The three ultimately meet at the Brown Derby restaurant in Hollywood.

=== Act ll ===
Huxley, Grant, and Luce gather at Luce's estate in Malibu, where they proceed on LSD trips with Gerald Heard as their guide.

== Cast ==

| Character | Broadway (2021) |
|---|---|
| Aldous Huxley | Harry Hadden-Paton |
| Maria Huxley | Laura Shoop |
| Gerald Heard | Robert Sella |
| Cary Grant | Tony Yazbeck |
| Dr. Harris/Father | Nehal Joshi |
| Archie Leach | Atticus Ware |
| Clare Boothe Luce | Carmen Cusack |
| Ann Brokaw/Judith | Kanisha Marie Feliciano |
| Austin/Handmaiden | Michele Ragusa |
| Rosalia/Sophia Loren | Emily Pynenburg |

==Musical numbers==
Source: Playbill

- Act I
- "The Music Plays On" - Company
- "Bella Donna Di Agonia" - Judith, Handmaiden, Aldous
- "Wondrous" - Aldous
- "Bella Donna Di Agonia" (Reprise) - Aldous
- "I Have It All" - Cary
- "Funny Money" - Archie, Cary, Father
- "A Sapphire Dragonfly" - Clare, Ann, Austin
- "Someone" - Clare
- "Flying Over Sunset" - Clare, Gerald, Ann, Austin
- "Flying Over Sunset" (Reprise) - Clare, Aldous, Gerald, Cary, Company

- Act II
- "Om" - Gerald, Clare, Aldous, Cary
- "Huxley Knows" - Clare, Cary, Aldous
- "My Mother and I" - Clare, Cary, Gerald, Archie, Father, Ann, Austin
- "The Music Plays On" (Reprise) - Aldous, Maria
- "I Like to Lead" - Sophia, Cary
- "Rocket Ship" - Cary
- "An Interesting Place" - Austin, Ann, Clare
- "If Only I'd Known" - Clare, Austin, Ann
- "How?" - Clare
- "Three Englishmen" - Cary, Gerald, Aldous
- "The Melancholy Hour" - Maria, Ann, Austin, Archie, Father, Rosalia
- "The 23rd Ingredient" - Clare, Cary, Aldous, Gerald
- "Bella Donna Di Agonia" (2nd Reprise) - Judith, Handmaiden

== Reception ==
The show received mixed to negative reviews from critics, including AmNY, The New York Times, Theatrely, and Timeout. Generally, critics tended to dislike the book and music, while praising the show's cast, technical effects, set, sound design, and choreography.

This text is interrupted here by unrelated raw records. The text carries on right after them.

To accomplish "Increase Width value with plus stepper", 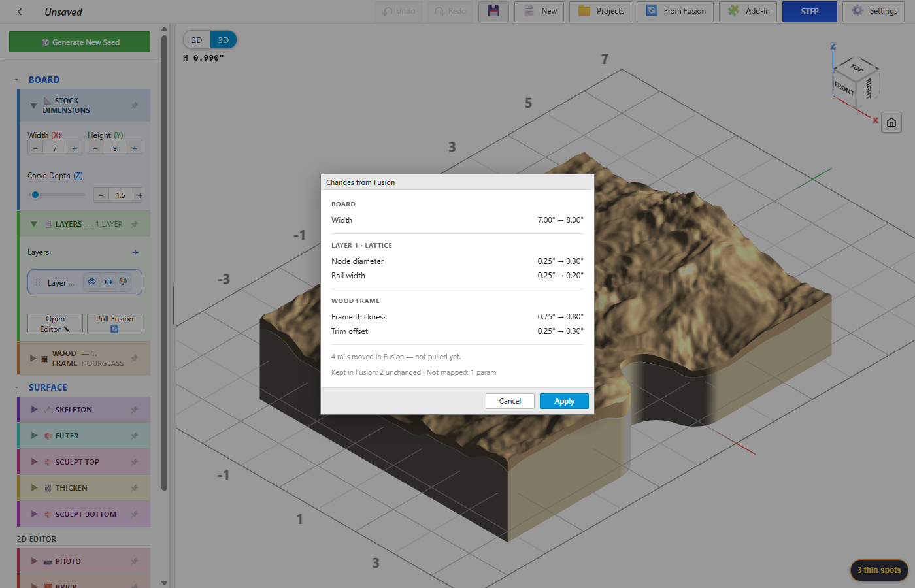I will 75,148.
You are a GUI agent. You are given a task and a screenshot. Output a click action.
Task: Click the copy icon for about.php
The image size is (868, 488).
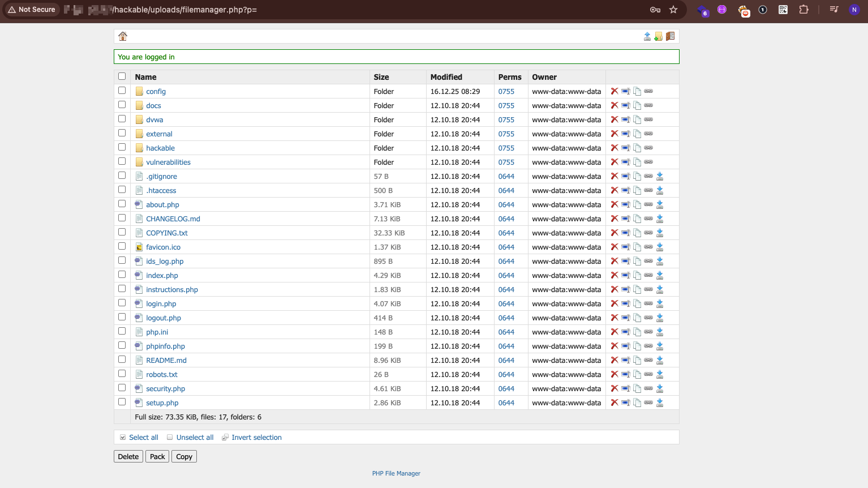637,205

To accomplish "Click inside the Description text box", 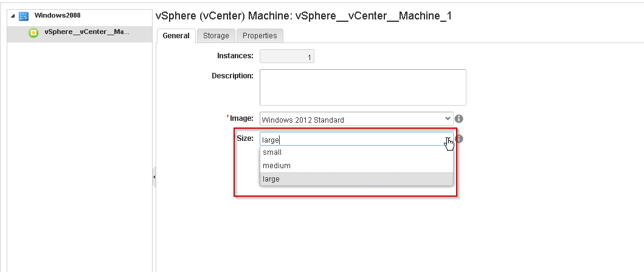I will click(362, 87).
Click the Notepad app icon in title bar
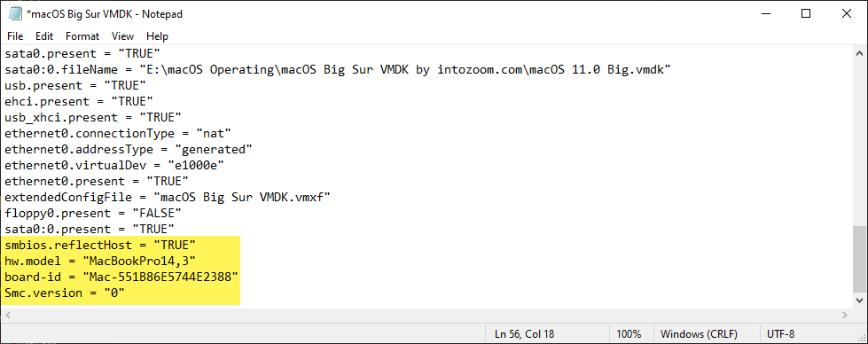The height and width of the screenshot is (344, 868). pos(15,14)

==Awards and nominations==

===Original Broadway production===

| Year | Award Ceremony | Category | Nominee | Result | Ref. |
| 2022 | Tony Awards | Best Actress in a Musical | Carmen Cusack | Nominated |  |
| Best Original Score | Tom Kitt and Michael Korie | Nominated |
| Best Scenic Design of a Musical | Beowulf Boritt and 59 Productions | Nominated |
| Best Lighting Design of a Musical | Bradley King | Nominated |
| Drama Desk Awards | Outstanding Scenic Design of a Musical | Beowulf Boritt | Won |  |
| Outstanding Lighting Design for a Musical | Bradley King | Won |
| Outstanding Projection Design | 59 Productions | Won |
| Outer Critics Circle Awards | Outstanding Actress in a Musical | Carmen Cusack | Nominated |  |
| Outstanding Scenic Design | Beowulf Boritt | Nominated |
| Outstanding Lighting Design | Bradley King | Nominated |
| Outstanding Video/Projection Design | 59 Productions and Benjamin Pearcy | Nominated |
| Chita Rivera Awards | Outstanding Male Dancer in a Broadway Show | Tony Yazbeck | Nominated |  |

Flying Over Sunset tied with MJ the Musical for the Drama Desk Award for Outstanding Lighting Design for a Musical.